RDB disadvantages: snapshots are not fully durable (data may be lost on crash) and the fork operation can block the server for seconds on large datasets.

When Redis dumps data to disk it forks a child process that writes the dataset to a temporary RDB file, then replaces the old file.

AOF advantages: append‑only log survives power loss.

AOF disadvantages: larger files than RDB and potentially slower depending on fsync policy.

Redis can sync to disk in three ways:

Sync on every write (very safe but slow).

Sync every second (fast, may lose up to one second of data).

Never sync (fast, unsafe).

During AOF rewrite Redis forks a child that writes a new AOF file while the parent continues to buffer incoming writes; once the child finishes, the parent appends the buffered data and replaces the old file.

Redis Transactions

Redis provides a transaction model that differs from traditional ACID databases. All Redis commands are atomic, but Redis does not support rollback.

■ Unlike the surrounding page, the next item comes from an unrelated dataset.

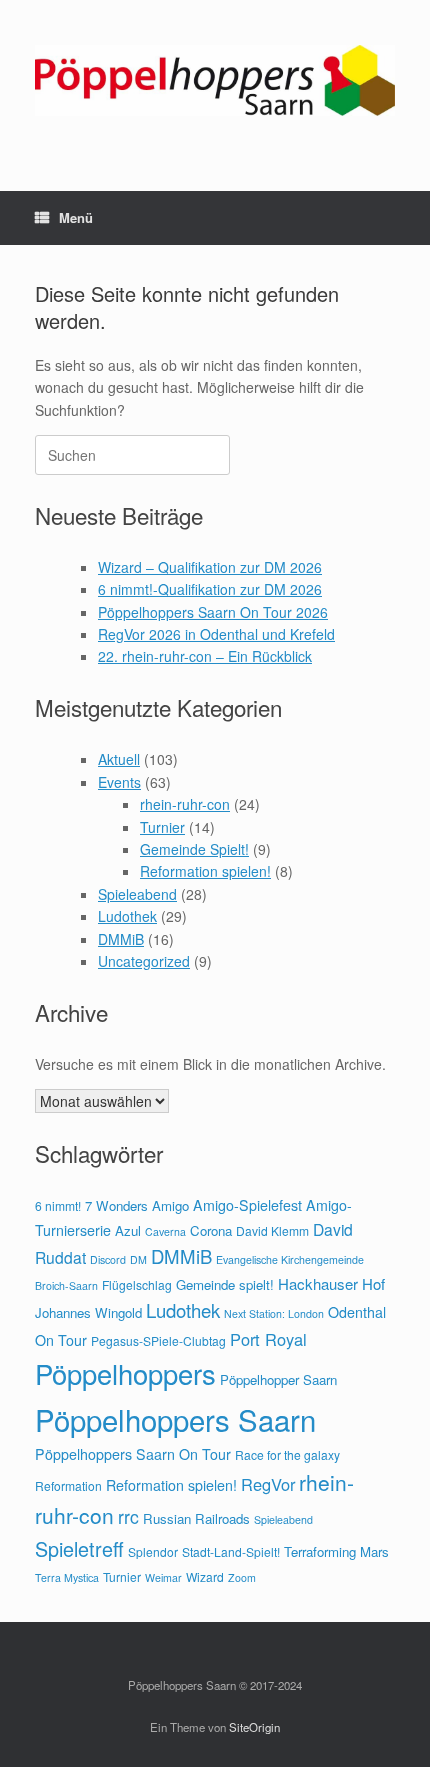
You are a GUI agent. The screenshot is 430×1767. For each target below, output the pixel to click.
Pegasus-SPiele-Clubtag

Atomicity : every API call is atomic.

Redis sacrifices rollback because failures are limited to syntax errors or type mismatches, which are caught during development.

Consistency : without rollback, Redis cannot guarantee data consistency after a failed transaction.

Isolation : single‑threaded execution ensures that a transaction’s intermediate state is not visible to other clients.

Durability : Redis primarily operates in memory; durability is provided only by RDB or AOF. RDB is asynchronous and does not guarantee transaction durability, while AOF writes each command to disk, impacting performance.

Redis Master‑Slave Replication

Redis supports one‑master‑multiple‑slave or cascaded replication.

Full Synchronization occurs when a slave first connects:

Slave sends SYNC to master.

Master runs BGSAVE to create an RDB snapshot and buffers subsequent writes.

Master sends the snapshot to the slave while continuing to buffer writes.

Slave loads the snapshot, discarding old data.

Master streams the buffered writes to the slave.

Slave applies the buffered writes and resumes normal operation.

Incremental Synchronization replicates each write command from master to slave after the initial sync.

Redis Use Cases

Common NoSQL solutions fall into four categories:

Key‑Value stores (e.g., Redis) for flexible data structures.

Document databases (e.g., MongoDB) to avoid rigid schemas.

Column‑family databases (e.g., HBase) for large‑scale I/O workloads.

Search engines (e.g., Elasticsearch) for full‑text search.

Key caching design considerations:

Cache penetration : queries miss the cache because the underlying data does not exist or cache generation is costly.

Cache avalanche : massive cache expiration leads to sudden load spikes.

Hot key mitigation : replicate cache across multiple nodes to distribute load.

Read‑write separation & multi‑level cache strategy.

Homepage split loading pattern.